Jim Berger, Special Instructional Programs
Consider a typical classroom. The chairs are arranged in rows and columns, all facing
the blackboard or overhead at the front of the classroom. The instructor walks in,
places his or her materials on the table next to the lectern and begins to address
the classroom. Usually, the instructor tells the students what is about to be covered
in the classroom, may ask the students to open their books to a particular page, and
begins writing on the board.
Now, imagine that the same classroom is full of adults. Many times, when adult students enter the college classroom, they face the same instructional settings as they did when they were children. However, adults learn differently than children because they have adapted and changed as they have gained experience in the world. For the most part, adults come to our classrooms with experiences, ready to learn, self-directed, oriented toward learning, and motivated to succeed.

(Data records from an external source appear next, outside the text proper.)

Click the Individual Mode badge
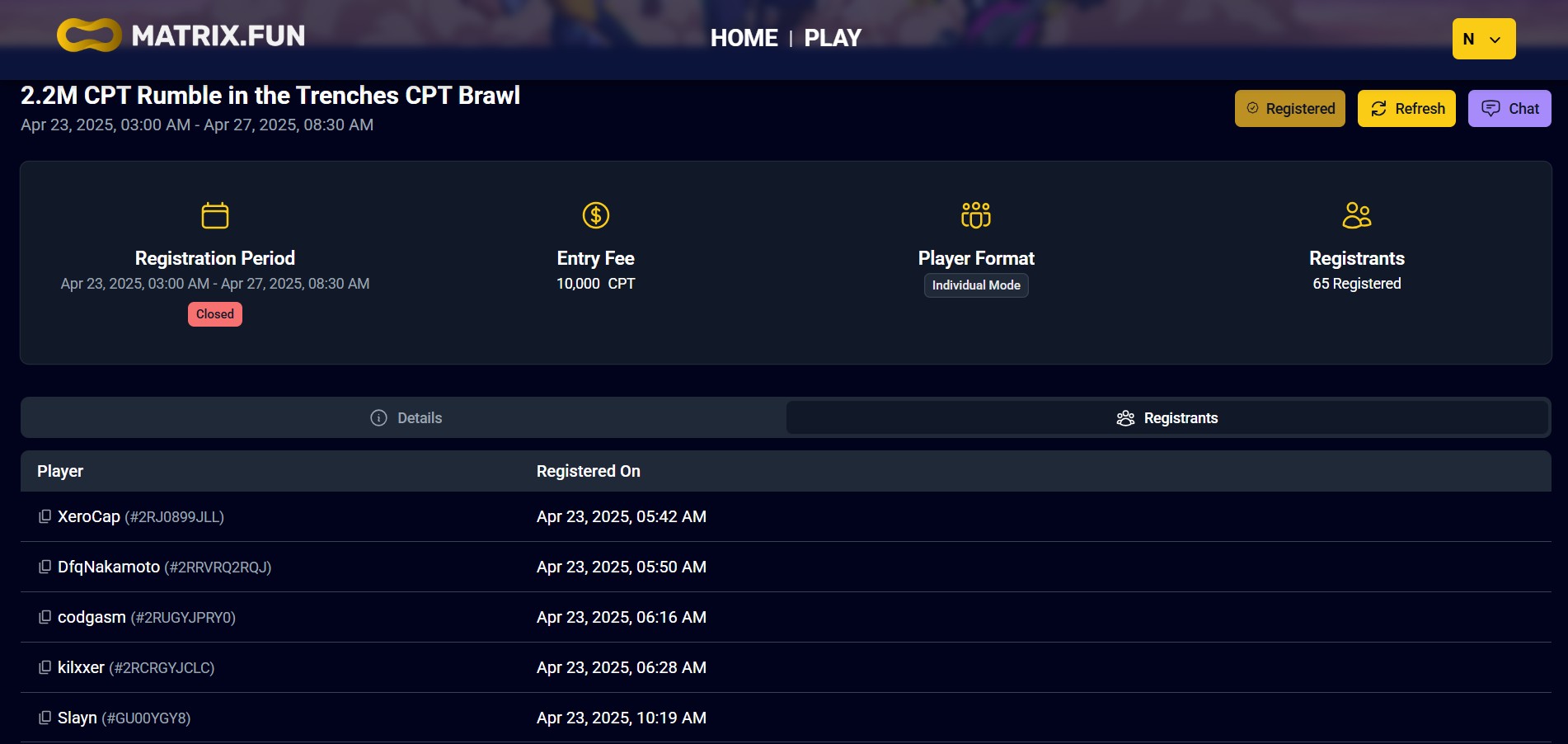This screenshot has height=744, width=1568. (x=976, y=285)
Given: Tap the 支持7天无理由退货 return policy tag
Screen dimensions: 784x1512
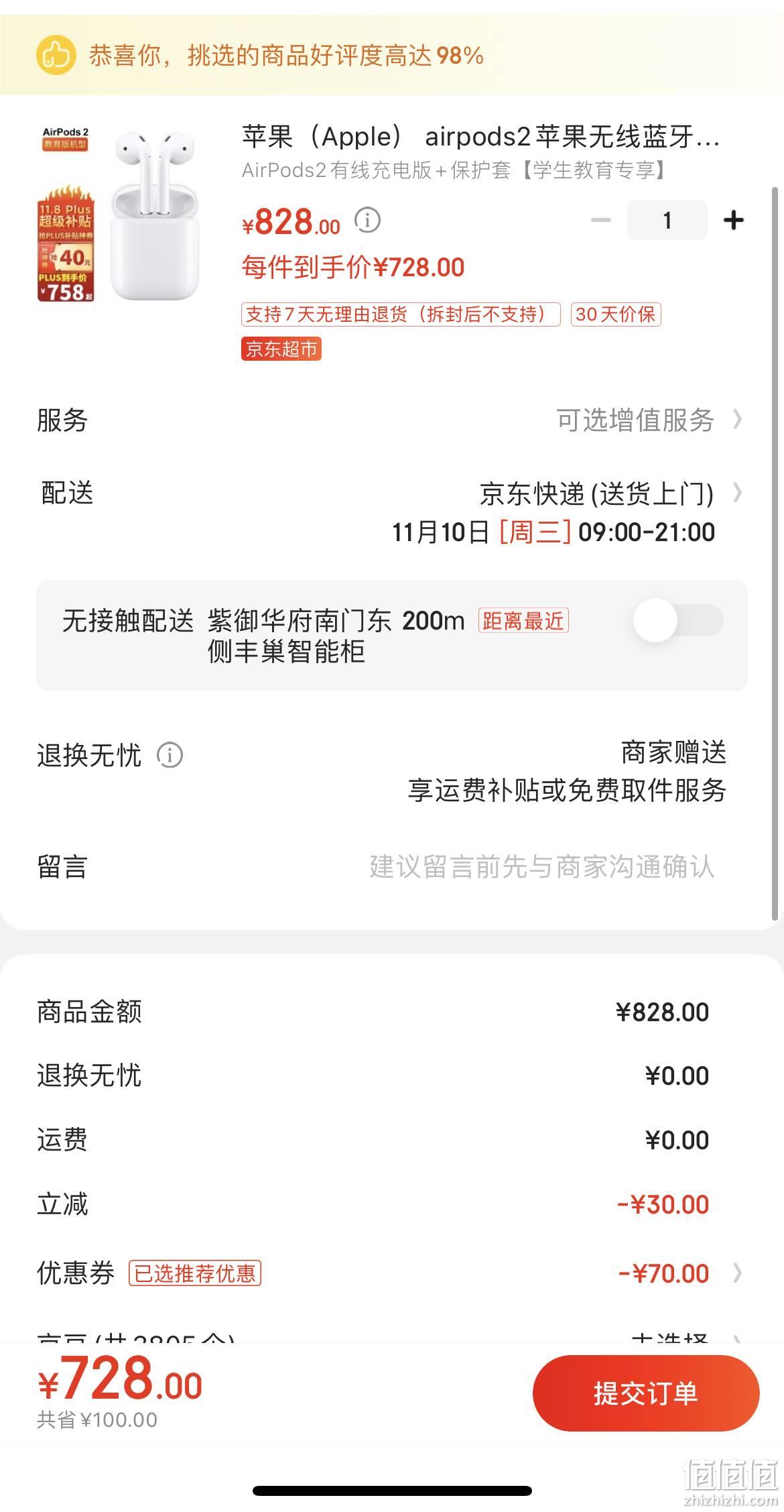Looking at the screenshot, I should click(401, 314).
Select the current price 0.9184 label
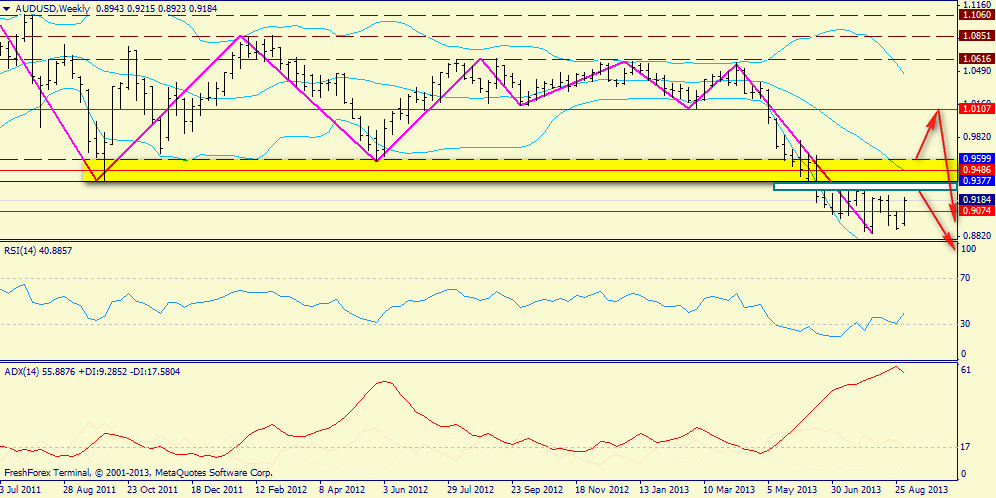Image resolution: width=996 pixels, height=498 pixels. tap(975, 199)
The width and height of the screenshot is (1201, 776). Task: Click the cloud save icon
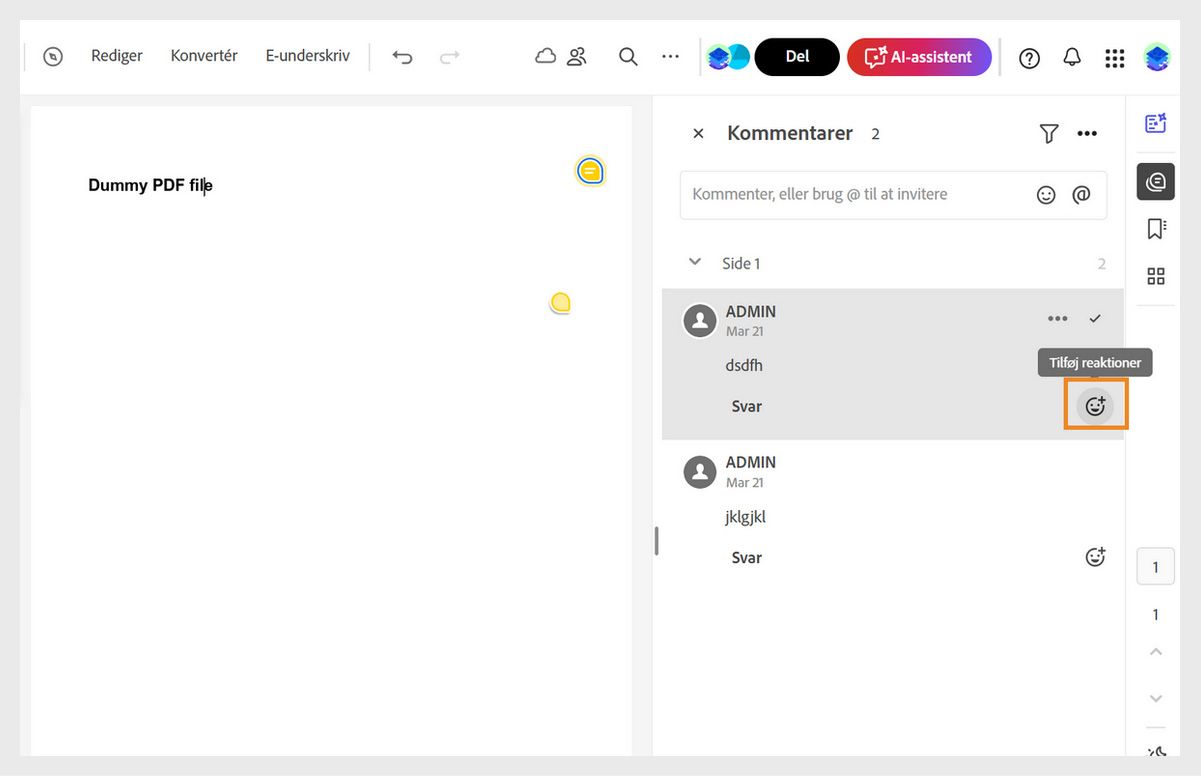coord(545,57)
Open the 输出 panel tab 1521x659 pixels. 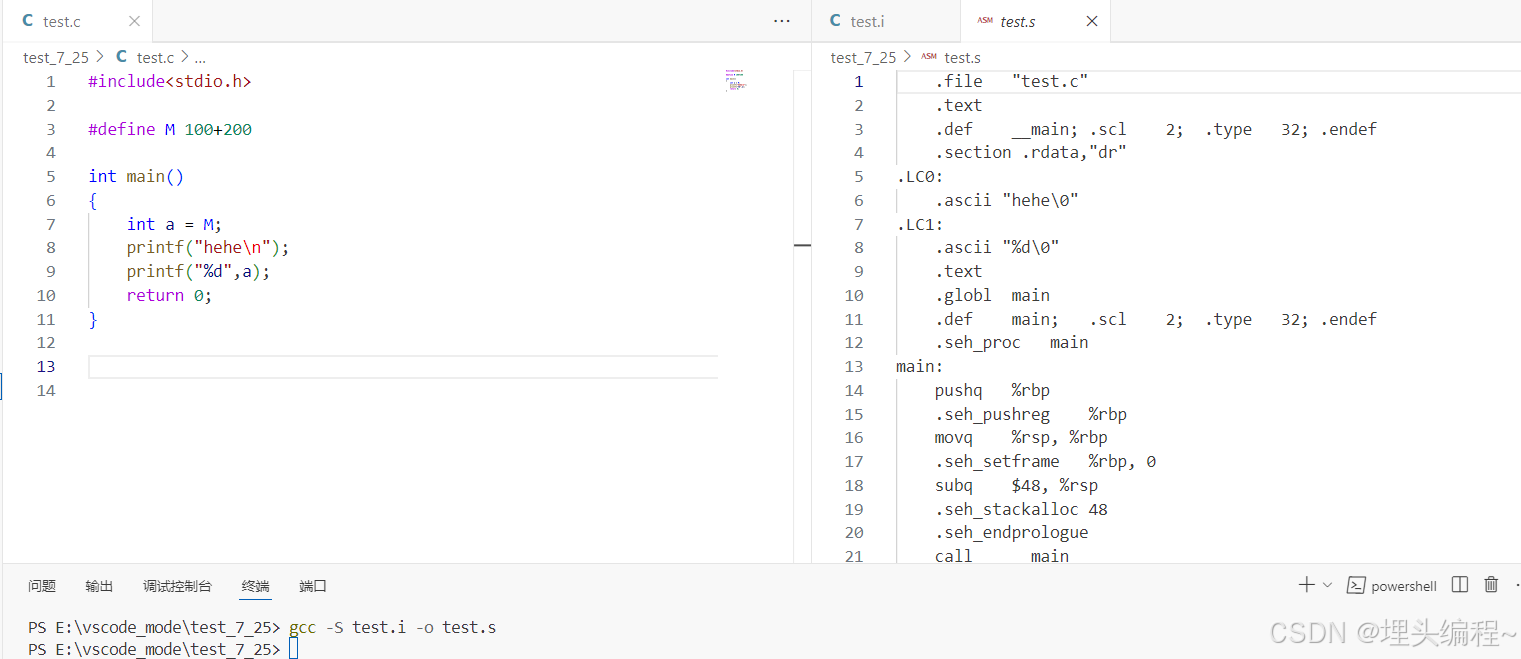99,586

Just what is an adult learner? Some would argue that all college students who are over the legal age of eighteen are adults. Others, however, and for purposed of this workshop, reserve the term for students who are older than the traditional age college student (usually twenty-five and older), who have acquired greater maturity through life experiences and financial independence, and who have experience in handling the multiple and often competing commitments of work, family, community and being a college student (Knowles, 1984).
The article by Knowles elaborates on how working with adults is different than working with children (If you want a copy contact Nancy Givens). Think about some of your students and consider their characteristics as learners.